━━━━━ Excerpt
Chart of the Day USDJPY

Protracted Correction USDJPY

Vacillating risk sentiment has swung back to negative following news that Hubei province had “revised” its way of counting Covid-19 infections, resulting in significantly higher numbers of new cases and deaths. The news jolted market sentiment that had been conditioned by signs that the outbreak was peaking in recent days. Global stocks are lower and commodity prices have fallen back and the predictable outcome in the G10 FX space is a bid for the JPY.
━━━━━━━━━━
━━━━━ Data records
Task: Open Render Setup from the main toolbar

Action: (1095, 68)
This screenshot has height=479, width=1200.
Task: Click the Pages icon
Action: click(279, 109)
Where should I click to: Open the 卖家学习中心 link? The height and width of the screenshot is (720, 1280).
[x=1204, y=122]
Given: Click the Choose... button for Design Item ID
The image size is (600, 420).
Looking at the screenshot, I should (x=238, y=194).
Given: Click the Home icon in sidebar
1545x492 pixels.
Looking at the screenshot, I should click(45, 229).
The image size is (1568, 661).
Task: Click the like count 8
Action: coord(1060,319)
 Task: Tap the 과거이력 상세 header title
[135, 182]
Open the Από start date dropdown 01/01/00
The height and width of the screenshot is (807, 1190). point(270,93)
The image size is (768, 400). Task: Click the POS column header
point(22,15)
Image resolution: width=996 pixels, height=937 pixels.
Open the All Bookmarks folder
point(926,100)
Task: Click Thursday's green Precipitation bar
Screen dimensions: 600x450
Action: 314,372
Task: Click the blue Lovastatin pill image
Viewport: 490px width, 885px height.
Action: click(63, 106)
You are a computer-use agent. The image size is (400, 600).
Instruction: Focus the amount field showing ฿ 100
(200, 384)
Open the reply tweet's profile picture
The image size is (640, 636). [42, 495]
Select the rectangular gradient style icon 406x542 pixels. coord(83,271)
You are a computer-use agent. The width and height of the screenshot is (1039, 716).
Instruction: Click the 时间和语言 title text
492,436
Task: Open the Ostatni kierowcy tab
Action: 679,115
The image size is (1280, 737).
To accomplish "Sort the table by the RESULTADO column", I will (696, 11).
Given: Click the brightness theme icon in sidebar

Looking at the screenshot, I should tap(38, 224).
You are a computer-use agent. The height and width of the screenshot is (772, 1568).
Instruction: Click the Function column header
━━━━━━━━━━
(To do):
In the USDJPY commentary, what does the writer call the predictable outcome in the G10 FX space?

(Answer to this task):
A bid for the JPY.